Turkish and European Union officials pushed each other towards stronger anti-terrorism cooperation at a special one-day summit in the EU capital on Wednesday, amid two deadly car bomb attacks this week in Turkey, one on the day of the summit.
Tunç Uğdul, research and security affairs chief for the Foreign Ministry, led the Turkish delegation in the meeting with EU Counter-Terrorism Coordinator Gilles de Kerchove and his group in Brussels.
The meeting focused on cooperation to block foreign fighters from pouring into Syria and Iraq through Turkey, as well as on the European activities of terror organizations operating against Turkey, Turkish sources close to the meeting told Anadolu Agency, on condition of anonymity due to restrictions on speaking with the media.

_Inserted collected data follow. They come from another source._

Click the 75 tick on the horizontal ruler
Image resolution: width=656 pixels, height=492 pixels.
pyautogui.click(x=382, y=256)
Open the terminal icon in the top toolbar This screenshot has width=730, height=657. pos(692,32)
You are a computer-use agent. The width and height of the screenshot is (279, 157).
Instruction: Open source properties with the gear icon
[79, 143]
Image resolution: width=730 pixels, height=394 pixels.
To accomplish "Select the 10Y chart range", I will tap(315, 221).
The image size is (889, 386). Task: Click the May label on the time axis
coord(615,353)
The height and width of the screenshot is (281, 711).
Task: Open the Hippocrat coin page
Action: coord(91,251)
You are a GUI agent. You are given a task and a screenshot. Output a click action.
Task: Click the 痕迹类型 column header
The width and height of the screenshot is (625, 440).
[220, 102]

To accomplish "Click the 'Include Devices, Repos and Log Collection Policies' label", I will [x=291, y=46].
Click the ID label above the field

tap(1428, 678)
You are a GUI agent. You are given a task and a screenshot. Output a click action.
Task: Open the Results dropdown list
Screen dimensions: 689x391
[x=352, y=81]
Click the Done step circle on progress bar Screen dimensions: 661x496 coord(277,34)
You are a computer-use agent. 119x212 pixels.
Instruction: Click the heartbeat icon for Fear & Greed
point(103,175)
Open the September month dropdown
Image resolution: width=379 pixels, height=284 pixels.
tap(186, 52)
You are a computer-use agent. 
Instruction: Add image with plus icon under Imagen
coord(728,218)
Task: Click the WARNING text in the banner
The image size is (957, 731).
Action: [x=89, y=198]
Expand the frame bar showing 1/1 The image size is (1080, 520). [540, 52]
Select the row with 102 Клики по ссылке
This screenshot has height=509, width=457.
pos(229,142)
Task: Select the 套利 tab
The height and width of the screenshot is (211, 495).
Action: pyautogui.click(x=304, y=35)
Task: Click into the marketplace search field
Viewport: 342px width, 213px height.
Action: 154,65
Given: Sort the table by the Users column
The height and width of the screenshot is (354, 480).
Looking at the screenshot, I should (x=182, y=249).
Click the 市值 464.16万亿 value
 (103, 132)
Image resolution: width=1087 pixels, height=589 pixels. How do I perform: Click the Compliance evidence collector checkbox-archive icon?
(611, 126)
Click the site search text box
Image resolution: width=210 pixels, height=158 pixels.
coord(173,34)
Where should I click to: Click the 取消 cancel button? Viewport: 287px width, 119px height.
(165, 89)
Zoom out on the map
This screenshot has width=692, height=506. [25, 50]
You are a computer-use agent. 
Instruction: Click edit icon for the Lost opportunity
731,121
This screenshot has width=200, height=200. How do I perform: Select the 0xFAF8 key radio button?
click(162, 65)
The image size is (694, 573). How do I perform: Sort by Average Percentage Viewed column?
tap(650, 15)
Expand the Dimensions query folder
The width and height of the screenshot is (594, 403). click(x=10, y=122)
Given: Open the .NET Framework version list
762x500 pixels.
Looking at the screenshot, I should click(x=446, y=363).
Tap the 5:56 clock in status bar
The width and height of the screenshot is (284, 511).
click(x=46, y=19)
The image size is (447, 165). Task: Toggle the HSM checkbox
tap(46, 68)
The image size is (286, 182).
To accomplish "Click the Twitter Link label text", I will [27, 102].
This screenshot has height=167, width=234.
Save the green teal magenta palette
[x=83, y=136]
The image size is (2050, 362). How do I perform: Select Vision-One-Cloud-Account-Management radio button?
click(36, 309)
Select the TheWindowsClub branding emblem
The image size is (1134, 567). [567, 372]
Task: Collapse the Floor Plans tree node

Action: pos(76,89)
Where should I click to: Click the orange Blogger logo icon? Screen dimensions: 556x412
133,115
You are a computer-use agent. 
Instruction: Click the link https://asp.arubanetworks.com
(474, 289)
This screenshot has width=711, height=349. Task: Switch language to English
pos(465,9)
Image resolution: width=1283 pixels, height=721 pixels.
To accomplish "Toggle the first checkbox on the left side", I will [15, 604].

Ankara is expected to reiterate its commitment to continue cooperation on blocking the flow of foreign fighters toward Iraq and Syria, said the sources.
From their side, the Turkish delegation sought more cooperation in the fight against the PKK, Syria's PYD and YPG, the DHKP-C, and the parallel state terror organizations operating against Turkey, the sources added.
Turkey wants the EU to end these terror organizations's activities in the EU, to accelerate the extradition of those wanted by Ankara-many with red notices issued for them-as well as to effectively fight the organization's financial structure and resources in Europe.
Turkey has accused the EU of not giving enough support in the fight against terror, with Ankara saying many PKK terrorist organization leaders and members are living in EU countries, and that PKK-owned TV channels broadcast from Belgium.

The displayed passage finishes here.